Le confinement a plongé la France dans un état de sidération. Beaucoup s’interrogent sur le monde d’après. Dans son livre « Diriger après vivre avec… », Gérard Schoun propose un éclairage nouveau où l’humilité n’exclut pas la hardiesse et où des analyses techniques font bon ménage avec des réflexions philosophiques. Les emprunts fréquents à la littérature et au cinéma pimentent encore cette réflexion originale sur le rôle et les responsabilités du dirigeant.
L’ouvrage décrit un monde économique en pleine interrogation. Gérard Schoun, à qui l’on doit déjà des réflexions sortant des sentiers battus, comme » Capital Humain versus Humain Capital » ou » Manifeste pour une comptabilité universelle « , propose des voies à suivre pour faire face à une situation inédite. La réaction des premiers lecteurs est enthousiaste.
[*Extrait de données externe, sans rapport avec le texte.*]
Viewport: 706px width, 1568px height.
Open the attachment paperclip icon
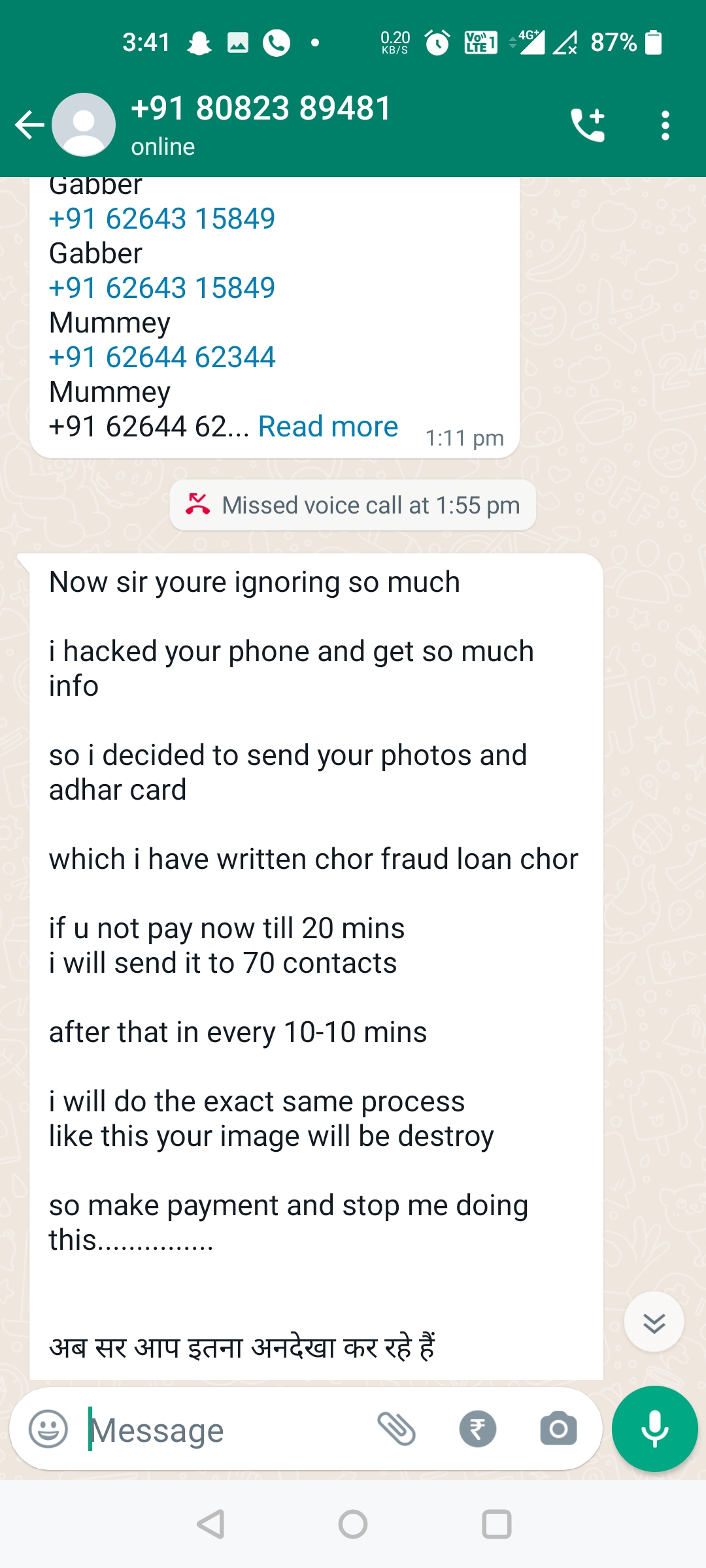point(396,1429)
Voici une interview exclusive
avec Gérard Schoun.
Votre dernier ouvrage, s’intitule « Diriger Après Vivre Avec … la loi Pacte, la révolution numérique, le réchauffement climatique, l’effondrement de la biodiversité, le Coronavirus ». Vaste programme ! Quel est le sujet central du livre?
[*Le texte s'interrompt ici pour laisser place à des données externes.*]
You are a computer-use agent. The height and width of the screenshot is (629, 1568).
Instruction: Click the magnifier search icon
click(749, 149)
Gérard Schoun : Le Coronavirus est l’un de ces « cygnes noirs » qui prolifèrent et constituent désormais notre lot quotidien. Le confinement a plongé la France dans un état de sidération. Le pays a connu une expérience inédite. L’idée que nous vivons dans un monde incertain, changeant, interconnecté, complexe, paradoxal, s’est imposée à tous.
Beaucoup se sont alors interrogés sur le monde d’après, prédisant un grand « reset ». Je suis plus prudent. Dans de nombreux domaines, l’après était en germe avant. La pandémie n’a fait qu’exacerber des tendances de fond. Thucydide, dans La guerre du Péloponnèse montre comment une pandémie, celle qui frappa Athènes au Vème siècle avant Jésus-Christ, peut conduire à un cataclysme et à une désintégration sociétale. Sombre prédiction.
Comment éviter que l’histoire ne se répète et quel rôle peuvent jouer les entreprises dans une sortie par le haut ? Comment les entreprises peuvent-elles contribuer à faire de la crise sanitaire une opportunité pour susciter des dynamiques plus positives et adresser les autres défis auxquels elles font face. Quels sont les facteurs de résilience et d’agilité ? Quel type de leadership le dirigeant doit-il privilégier ? Voilà, je crois, le véritable sujet du livre.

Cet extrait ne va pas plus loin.